Rewrite the rows from the line holding "Task: Click Reset Min.Max button" through the line holding "tap(311, 59)", inclusive, putting "screen capture" in place of "screenshot" and leaving all else unchanged.

[Raw rows]
----
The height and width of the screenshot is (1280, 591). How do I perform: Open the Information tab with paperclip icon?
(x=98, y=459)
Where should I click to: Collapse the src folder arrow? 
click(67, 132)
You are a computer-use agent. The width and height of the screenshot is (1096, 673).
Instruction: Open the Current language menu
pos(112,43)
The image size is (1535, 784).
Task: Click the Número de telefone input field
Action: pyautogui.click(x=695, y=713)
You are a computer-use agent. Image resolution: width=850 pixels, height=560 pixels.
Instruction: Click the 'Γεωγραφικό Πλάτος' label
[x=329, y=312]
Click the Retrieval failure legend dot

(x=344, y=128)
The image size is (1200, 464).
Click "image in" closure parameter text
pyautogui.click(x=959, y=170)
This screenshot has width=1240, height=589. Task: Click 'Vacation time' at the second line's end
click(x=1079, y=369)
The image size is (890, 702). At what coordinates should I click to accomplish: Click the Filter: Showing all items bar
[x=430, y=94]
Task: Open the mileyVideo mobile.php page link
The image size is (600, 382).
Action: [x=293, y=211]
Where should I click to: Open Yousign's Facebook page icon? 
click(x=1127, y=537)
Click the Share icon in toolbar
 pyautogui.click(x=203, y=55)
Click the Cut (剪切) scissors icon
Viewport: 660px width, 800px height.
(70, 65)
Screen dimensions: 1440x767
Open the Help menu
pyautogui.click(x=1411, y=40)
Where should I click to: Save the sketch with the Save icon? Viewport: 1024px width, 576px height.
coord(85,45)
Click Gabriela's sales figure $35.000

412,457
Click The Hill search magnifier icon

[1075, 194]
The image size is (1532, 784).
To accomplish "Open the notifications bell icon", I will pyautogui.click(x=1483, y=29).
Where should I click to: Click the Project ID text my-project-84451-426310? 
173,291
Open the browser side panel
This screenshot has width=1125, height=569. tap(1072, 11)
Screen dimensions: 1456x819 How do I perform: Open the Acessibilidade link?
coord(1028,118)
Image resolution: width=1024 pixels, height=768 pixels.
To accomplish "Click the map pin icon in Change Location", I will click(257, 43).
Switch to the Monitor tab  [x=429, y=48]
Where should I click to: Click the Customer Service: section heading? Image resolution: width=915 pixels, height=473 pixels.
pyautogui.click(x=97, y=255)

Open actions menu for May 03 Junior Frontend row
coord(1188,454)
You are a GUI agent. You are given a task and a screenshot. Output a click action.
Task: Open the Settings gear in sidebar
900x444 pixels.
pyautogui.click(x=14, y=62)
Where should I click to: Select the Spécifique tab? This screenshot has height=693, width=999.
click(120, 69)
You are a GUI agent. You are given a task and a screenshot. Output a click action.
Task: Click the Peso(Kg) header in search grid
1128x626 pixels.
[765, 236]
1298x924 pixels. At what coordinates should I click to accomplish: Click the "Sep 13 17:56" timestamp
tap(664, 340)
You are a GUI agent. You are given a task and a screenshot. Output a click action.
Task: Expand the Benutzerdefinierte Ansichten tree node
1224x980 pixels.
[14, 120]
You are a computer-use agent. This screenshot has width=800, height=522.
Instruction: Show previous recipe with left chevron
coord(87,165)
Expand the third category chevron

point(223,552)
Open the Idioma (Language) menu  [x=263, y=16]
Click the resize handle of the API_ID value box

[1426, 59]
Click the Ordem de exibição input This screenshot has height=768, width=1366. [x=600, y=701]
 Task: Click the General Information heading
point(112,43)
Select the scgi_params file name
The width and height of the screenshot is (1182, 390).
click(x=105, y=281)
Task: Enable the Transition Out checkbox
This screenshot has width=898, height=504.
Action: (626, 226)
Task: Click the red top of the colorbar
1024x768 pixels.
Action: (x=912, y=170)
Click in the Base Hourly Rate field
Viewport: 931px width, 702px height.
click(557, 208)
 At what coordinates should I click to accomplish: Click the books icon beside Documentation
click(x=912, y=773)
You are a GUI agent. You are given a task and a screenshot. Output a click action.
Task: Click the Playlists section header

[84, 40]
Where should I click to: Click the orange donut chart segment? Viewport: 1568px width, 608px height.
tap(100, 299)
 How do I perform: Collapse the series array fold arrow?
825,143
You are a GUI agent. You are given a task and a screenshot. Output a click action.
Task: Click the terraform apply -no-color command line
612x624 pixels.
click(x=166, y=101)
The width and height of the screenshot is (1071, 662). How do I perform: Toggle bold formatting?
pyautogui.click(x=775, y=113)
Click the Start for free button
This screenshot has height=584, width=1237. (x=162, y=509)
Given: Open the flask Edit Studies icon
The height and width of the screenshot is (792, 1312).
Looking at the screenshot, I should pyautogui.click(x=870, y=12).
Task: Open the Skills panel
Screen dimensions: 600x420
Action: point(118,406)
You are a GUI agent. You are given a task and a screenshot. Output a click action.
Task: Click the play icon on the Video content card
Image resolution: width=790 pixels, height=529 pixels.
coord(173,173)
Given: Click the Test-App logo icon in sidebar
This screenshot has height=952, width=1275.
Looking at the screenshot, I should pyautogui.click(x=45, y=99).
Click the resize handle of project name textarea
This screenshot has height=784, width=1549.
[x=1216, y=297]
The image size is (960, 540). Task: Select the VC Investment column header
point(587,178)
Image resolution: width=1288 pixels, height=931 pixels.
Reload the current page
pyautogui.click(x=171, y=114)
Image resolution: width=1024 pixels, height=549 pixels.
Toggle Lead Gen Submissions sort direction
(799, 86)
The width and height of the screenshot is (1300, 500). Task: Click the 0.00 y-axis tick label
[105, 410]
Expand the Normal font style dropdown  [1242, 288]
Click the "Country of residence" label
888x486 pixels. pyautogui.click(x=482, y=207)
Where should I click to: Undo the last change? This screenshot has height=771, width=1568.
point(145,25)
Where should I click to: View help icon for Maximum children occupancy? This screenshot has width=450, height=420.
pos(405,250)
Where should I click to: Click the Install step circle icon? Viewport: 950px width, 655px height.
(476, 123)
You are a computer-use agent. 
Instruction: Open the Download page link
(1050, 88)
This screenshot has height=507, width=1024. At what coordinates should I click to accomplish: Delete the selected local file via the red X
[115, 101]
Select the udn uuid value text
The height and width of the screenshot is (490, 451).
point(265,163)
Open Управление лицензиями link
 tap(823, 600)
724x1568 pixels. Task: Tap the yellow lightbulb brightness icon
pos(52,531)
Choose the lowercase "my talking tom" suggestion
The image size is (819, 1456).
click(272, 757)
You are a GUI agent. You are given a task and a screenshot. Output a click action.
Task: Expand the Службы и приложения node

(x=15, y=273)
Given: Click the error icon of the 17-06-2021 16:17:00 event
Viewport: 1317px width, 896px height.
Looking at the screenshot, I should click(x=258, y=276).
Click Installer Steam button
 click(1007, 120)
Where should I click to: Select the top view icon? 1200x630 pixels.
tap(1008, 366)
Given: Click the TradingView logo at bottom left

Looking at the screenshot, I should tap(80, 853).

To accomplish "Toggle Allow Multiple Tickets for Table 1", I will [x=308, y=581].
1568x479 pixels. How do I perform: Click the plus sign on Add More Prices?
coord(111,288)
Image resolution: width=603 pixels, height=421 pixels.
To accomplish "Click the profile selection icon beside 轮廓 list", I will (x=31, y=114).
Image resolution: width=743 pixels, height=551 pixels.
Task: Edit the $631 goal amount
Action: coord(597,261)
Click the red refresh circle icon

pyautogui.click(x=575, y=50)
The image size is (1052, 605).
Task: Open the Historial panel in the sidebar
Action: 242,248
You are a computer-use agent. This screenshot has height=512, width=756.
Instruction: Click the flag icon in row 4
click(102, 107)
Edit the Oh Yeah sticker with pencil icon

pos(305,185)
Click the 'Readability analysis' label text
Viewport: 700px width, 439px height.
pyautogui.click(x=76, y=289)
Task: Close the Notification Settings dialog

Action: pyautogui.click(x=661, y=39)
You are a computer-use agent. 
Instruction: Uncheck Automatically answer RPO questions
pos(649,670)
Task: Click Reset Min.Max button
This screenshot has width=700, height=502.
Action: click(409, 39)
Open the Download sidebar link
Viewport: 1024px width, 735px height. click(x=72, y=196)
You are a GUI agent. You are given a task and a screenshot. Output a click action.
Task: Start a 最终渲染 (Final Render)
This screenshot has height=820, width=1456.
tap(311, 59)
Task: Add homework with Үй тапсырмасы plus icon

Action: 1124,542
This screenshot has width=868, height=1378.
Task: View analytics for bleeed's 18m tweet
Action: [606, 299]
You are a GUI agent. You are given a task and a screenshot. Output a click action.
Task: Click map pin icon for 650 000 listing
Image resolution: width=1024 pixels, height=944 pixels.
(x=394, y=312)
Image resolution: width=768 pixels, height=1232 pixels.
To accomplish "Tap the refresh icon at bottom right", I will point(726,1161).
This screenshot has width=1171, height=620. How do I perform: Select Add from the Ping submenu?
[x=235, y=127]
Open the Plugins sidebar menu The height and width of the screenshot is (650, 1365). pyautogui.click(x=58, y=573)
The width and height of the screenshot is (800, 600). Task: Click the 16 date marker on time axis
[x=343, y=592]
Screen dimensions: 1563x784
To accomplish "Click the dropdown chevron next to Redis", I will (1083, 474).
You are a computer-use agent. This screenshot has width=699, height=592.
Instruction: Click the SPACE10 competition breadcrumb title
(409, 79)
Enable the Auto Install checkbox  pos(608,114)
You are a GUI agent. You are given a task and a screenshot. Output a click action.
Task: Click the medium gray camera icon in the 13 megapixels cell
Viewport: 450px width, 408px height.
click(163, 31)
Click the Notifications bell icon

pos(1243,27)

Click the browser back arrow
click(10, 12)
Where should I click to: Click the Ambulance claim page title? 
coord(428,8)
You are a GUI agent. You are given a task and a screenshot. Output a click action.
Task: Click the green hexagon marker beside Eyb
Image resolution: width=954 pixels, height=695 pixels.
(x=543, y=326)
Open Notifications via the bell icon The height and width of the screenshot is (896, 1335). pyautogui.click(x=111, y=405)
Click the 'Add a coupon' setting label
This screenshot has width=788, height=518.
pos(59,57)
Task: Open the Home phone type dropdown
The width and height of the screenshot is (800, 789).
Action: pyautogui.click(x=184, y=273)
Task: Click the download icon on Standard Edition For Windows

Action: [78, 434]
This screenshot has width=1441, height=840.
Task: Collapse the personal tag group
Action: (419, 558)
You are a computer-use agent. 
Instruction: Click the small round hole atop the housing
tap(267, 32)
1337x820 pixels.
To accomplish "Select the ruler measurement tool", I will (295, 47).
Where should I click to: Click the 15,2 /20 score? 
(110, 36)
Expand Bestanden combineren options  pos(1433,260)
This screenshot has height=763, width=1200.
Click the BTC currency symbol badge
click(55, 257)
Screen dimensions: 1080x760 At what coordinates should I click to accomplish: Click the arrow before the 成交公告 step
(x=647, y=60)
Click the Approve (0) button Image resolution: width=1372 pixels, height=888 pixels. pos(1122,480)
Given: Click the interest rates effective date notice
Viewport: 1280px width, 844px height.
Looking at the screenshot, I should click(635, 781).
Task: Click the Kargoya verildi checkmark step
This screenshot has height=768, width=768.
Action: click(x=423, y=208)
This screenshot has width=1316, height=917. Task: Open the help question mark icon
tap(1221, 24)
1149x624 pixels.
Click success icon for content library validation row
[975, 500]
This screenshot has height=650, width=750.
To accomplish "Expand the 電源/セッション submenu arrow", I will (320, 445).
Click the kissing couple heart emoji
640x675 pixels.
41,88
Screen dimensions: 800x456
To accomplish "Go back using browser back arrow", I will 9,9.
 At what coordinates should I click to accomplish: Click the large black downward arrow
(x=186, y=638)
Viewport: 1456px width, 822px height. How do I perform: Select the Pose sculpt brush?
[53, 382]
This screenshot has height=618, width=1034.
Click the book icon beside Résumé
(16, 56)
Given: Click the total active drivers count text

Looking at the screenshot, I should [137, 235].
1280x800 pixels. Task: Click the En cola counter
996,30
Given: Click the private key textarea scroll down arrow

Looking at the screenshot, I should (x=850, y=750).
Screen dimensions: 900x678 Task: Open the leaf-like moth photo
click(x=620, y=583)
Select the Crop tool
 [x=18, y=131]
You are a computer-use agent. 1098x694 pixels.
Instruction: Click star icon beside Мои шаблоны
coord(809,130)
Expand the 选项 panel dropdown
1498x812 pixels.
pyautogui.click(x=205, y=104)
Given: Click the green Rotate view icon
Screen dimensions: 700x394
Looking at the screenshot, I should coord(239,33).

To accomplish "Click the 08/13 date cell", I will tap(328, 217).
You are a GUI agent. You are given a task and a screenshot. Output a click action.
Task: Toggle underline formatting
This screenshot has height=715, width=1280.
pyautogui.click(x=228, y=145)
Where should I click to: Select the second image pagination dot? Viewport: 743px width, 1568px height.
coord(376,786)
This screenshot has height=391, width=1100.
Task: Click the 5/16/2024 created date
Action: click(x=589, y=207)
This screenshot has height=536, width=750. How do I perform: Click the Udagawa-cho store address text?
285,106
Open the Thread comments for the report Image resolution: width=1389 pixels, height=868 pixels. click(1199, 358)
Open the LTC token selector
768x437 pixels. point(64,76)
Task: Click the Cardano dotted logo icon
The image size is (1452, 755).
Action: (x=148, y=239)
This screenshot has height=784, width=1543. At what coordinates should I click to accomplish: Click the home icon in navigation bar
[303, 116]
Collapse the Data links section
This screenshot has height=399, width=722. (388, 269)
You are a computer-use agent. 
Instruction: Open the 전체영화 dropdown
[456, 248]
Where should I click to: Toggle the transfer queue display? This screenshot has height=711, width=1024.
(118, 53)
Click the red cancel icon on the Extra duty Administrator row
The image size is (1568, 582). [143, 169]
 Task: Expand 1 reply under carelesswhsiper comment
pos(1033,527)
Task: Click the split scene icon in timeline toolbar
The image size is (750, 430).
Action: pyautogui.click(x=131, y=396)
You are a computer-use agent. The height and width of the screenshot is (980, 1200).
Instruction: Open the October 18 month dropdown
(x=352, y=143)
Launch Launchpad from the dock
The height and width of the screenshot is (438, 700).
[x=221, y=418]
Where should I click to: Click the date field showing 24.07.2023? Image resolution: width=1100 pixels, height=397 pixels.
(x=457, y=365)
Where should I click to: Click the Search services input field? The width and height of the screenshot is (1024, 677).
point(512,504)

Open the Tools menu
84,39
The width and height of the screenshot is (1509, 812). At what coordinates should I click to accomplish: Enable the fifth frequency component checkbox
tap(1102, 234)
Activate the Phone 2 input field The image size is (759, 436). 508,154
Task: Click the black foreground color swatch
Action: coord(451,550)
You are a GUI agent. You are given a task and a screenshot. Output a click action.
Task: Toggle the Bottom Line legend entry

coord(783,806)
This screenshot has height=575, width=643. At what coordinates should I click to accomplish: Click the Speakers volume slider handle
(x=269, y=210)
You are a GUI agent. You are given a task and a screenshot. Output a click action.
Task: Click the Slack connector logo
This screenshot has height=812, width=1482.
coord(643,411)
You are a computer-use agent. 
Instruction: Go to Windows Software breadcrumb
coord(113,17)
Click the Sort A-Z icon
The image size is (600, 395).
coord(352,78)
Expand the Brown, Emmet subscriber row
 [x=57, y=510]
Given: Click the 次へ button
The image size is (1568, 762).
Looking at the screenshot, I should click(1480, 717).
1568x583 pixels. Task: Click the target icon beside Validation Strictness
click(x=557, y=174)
----
### Task output
Task: Click Reset Min.Max button
This screen capture has width=700, height=502.
Action: click(409, 39)
Open the Download sidebar link
Viewport: 1024px width, 735px height. click(x=72, y=196)
You are a GUI agent. You are given a task and a screen capture. Output a click action.
Task: Start a 最终渲染 (Final Render)
This screen capture has height=820, width=1456.
tap(311, 59)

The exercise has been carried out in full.